## Do this
The passage on Shōsatto below says his "reign" deviated too much from the ideological ideal. In one to three sentences, explain why, using the reason the passage gives.

═════ Passage provided

King of Sannan
- Reign: ?–1403 (traditional dates)
- Successor: Ōōso
- Died: 1403 (traditional date)

= Shōsatto =

Shōsatto (承察度), read variously as Ōzato, Ofosato, and Ufusatu, was a local ruler of Okinawa Island who was given the title of King of Sannan. Contemporary sources on Shōsatto are very scarce. Following a visit of a Chinese envoy to Okinawa Island, he first sent a tributary mission in 1380. His last contact was in 1396. His "reign" deviated too much from the ideological ideal. Only the "king" should have a tributary relationship with the Chinese emperor, but the "King's father's younger brother" (王叔) Ōeishi also sent envoys from 1388 to 1397. In 1403, Ōōso, who claimed to be Shōsatto's younger brother or cousin, reported Shōsatto's death in 1403 and was recognized as King of Sannan the next year.

══════════
═════ Data lines

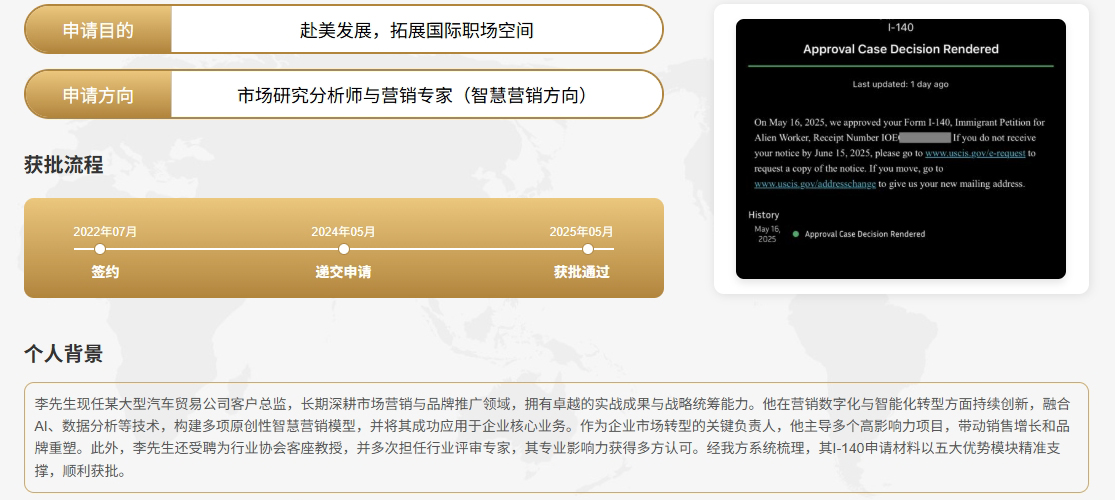Select the gold 申请目的 label
This screenshot has height=500, width=1115.
[x=98, y=30]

══════════

## Answer in full
Under the ideal, only the "king" should have a tributary relationship with the Chinese emperor. During Shōsatto's reign, however, Ōeishi, the "King's father's younger brother," also sent envoys from 1388 to 1397.